DATA FOR THIS EXERCISE:
┌──
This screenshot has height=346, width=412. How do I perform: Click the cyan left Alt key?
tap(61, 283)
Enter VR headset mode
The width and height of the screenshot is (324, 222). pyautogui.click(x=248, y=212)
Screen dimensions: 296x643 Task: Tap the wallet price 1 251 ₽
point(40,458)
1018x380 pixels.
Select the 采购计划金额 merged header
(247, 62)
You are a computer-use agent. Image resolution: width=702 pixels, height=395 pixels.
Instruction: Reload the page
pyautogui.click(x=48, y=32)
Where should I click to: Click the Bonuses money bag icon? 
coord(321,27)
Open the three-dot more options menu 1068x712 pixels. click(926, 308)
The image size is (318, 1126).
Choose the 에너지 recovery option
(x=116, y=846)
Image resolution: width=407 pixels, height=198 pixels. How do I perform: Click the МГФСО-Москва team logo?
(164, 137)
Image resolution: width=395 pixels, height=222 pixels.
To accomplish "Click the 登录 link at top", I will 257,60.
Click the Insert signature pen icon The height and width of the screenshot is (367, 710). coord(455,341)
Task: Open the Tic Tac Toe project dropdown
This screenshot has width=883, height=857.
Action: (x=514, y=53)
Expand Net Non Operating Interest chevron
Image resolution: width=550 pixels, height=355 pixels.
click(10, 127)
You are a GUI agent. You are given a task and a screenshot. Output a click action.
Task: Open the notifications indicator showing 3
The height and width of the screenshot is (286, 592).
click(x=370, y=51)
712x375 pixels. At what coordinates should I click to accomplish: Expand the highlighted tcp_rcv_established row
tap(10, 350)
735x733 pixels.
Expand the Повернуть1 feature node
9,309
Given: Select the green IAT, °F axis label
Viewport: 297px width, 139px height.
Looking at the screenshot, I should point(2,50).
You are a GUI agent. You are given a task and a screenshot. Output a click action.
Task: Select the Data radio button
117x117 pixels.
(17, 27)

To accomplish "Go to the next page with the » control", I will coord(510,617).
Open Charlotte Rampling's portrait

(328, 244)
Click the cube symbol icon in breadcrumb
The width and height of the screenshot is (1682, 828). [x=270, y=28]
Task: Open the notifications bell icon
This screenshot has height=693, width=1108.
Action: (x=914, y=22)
└──
INSTRUCTIONS FOR THE TASK:
Whenever the word "notifications" occurs in a line above, copy that line.

ANSWER FOR THIS EXERCISE:
Task: Open the notifications indicator showing 3
Task: Open the notifications bell icon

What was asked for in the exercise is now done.